Superbike: Top & Flop del quinto round stagionale

Il round italiano si chiude nel segno di Jonathan Rea. Riemerge Davies; Razgatlioglu brilla. Le Yamaha non impressionano

TOP

Jonathan Rea: Il pilota inglese ha confermato il suo grande feeling con il tracciato imolese, aggiudicandosi oltre a Gara 1 anche la Superpole Race, andando ad interrompere la striscia di successi di Alvaro Bautista. A giocare contro di lui ci ha pensato soltanto il maltempo che ha portato alla cancellazione della seconda manche, dove l’inglese avrebbe senza dubbio potuto accorciare ulteriormente le distanze dal leader di classifica.

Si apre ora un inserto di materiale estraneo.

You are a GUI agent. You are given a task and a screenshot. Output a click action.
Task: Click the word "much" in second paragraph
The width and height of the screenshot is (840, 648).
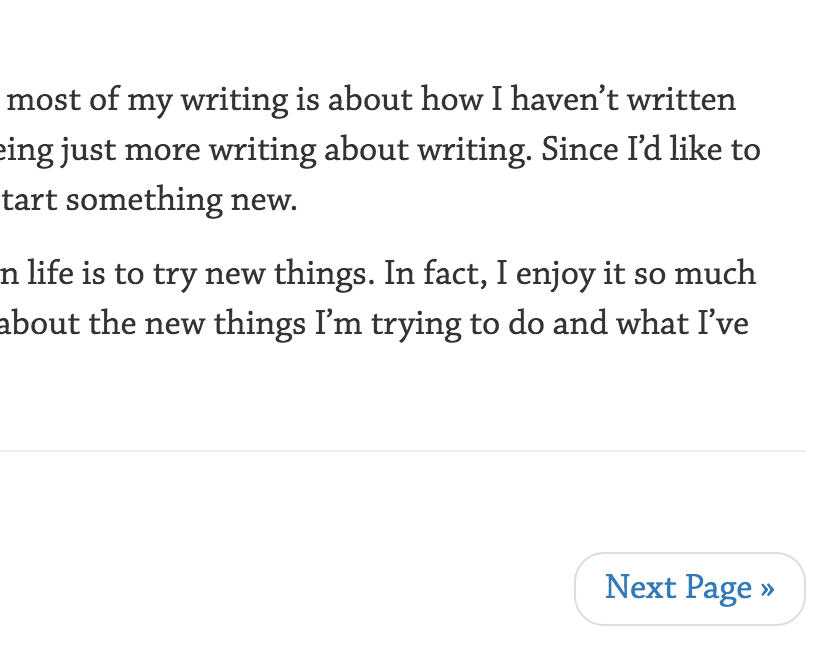tap(715, 273)
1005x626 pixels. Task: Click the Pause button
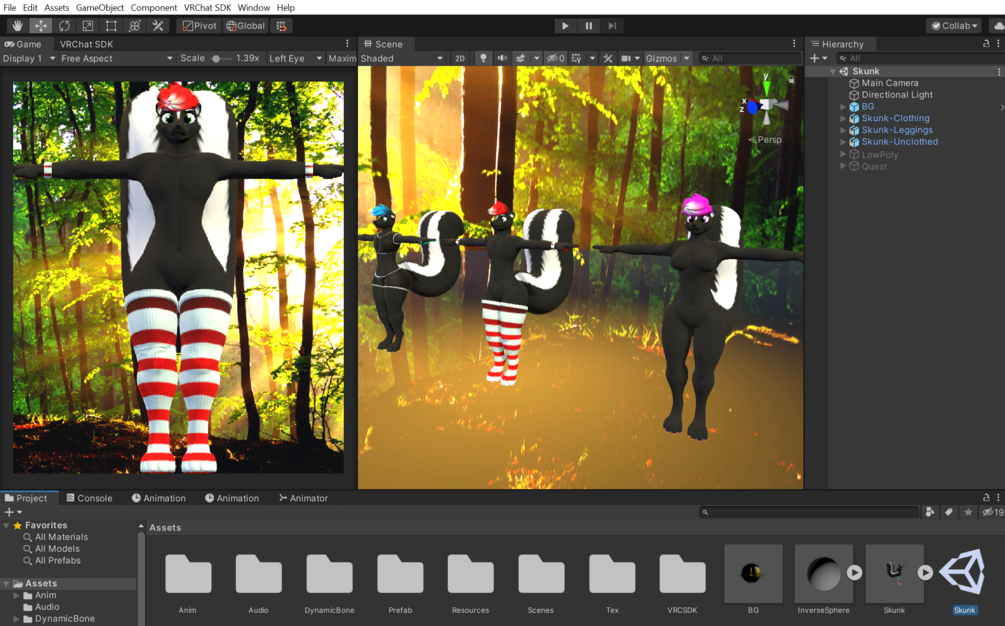coord(588,26)
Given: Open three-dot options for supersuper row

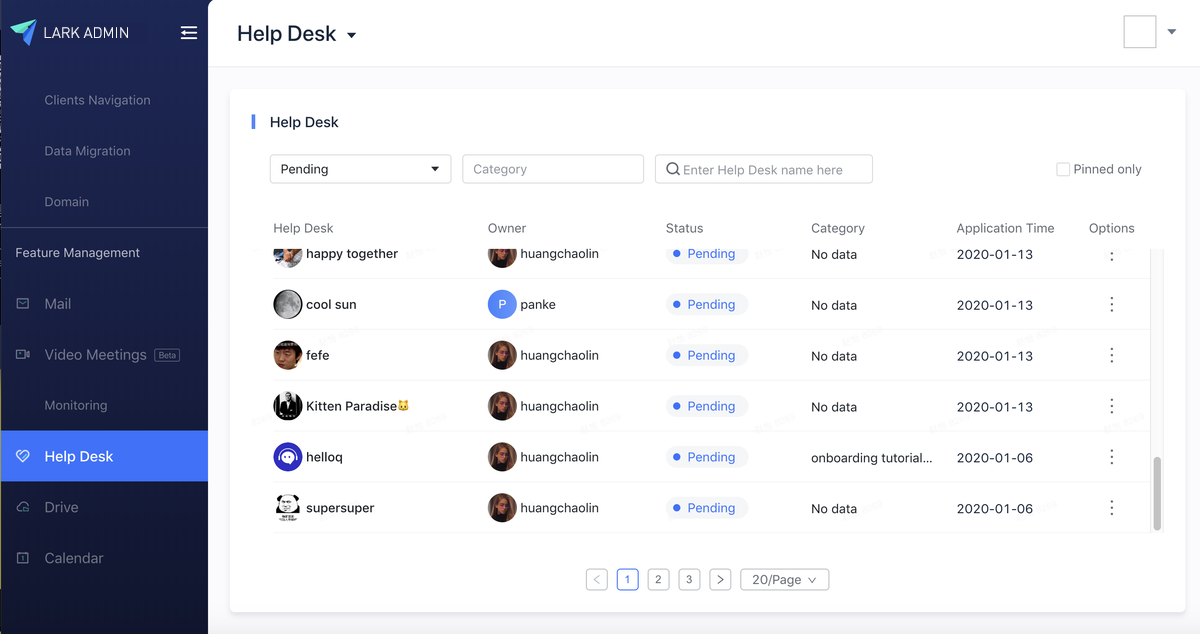Looking at the screenshot, I should 1111,508.
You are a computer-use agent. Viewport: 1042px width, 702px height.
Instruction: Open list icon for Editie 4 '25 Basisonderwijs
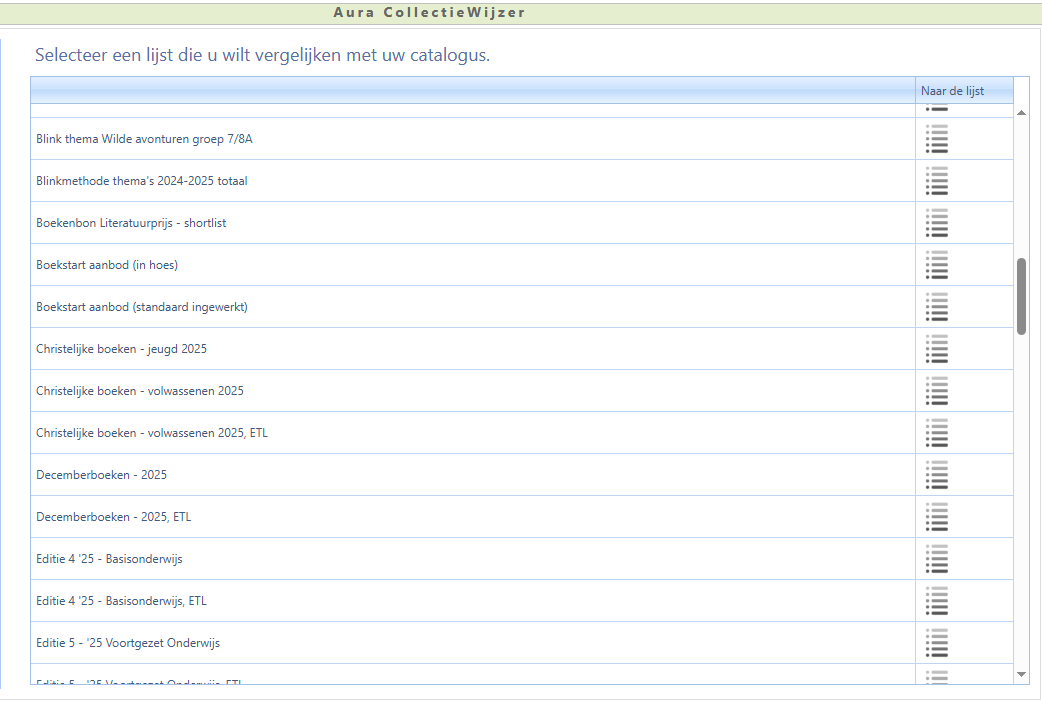937,559
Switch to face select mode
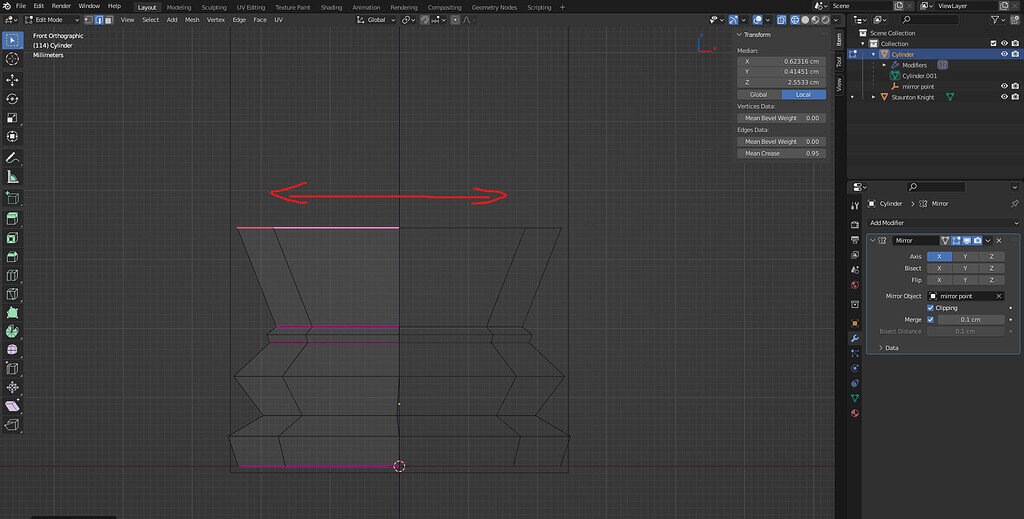 click(x=107, y=19)
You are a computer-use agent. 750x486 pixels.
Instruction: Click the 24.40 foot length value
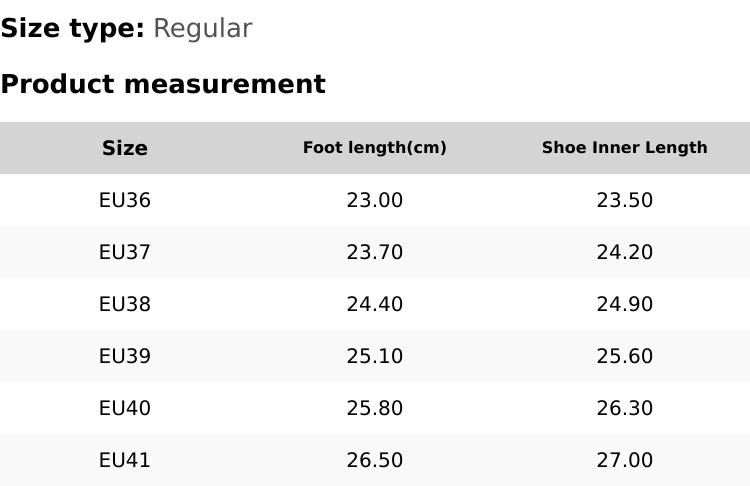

Toprak Razgatlioglu: Dopo ottime sessioni di prove libere il turco del team Puccetti è riuscito a concretizzare anche in gara, andando a centrare il primo piazzamento a podio della stagione. Non da sottovalutare anche l’esser riuscito a sopravanzare il ben più esperto pilota ufficiale Leon Haslam sulla linea del traguardo. Peccato non averlo potuto vedere in azione anche nella seconda manche, ma sarà da tenere d’occhio nei prossimi round!

Chaz Davies: Non si può di certo parlare di fine settimana positivo in termini di risultati per il gallese, fermato da una rottura in Gara 1; ma in compenso tutti hanno potuto assistere al ritorno del vecchio Chaz, autore della pole e capace per la prima volta di sfruttare al massimo le potenzialità della sua Panigale V4. La speranza è che questi buoni spunti possano garantire una base di partenza per l’immediato futuro.

Thomas Bridewell: Arrivato soltanto al sabato mattina in circuito per sostituire lo sfortunato Eugene Laverty, l’inglese si è dimostrato davvero bravo a sfruttare la conoscenza della moto su un tracciato mai visto prima. Al termine del weekend arrivano per lui ben 4 punti, insomma molto meglio di piloti ben più esperti.

FLOP

Marco Melandri: Anche nel GP di casa Melandri è vittima di ingenti problemi alla sua Yamaha. Il ravennate lamenta problemi in tutte le aree della moto, vendendosi impossibilitato dal poter usare i suoi punti di forza, fondamentali per fare la differenza su un tracciato come quello di Imola. La situazione appare piuttosto difficile e Marco arrendevole, ma bisogna continuare a lavorare.

Sandro Cortese: La brutta caduta rimediata nella Superpole ha inficiato su tutto il weekend del tedesco, protagonista di gare deludenti. Se nella SP Race è riuscito a cogliere un sofferto 13° posto, ancor peggio è andata nella prima manche dove ha ‘gettato’ la sua Yamaha nella ghiaia.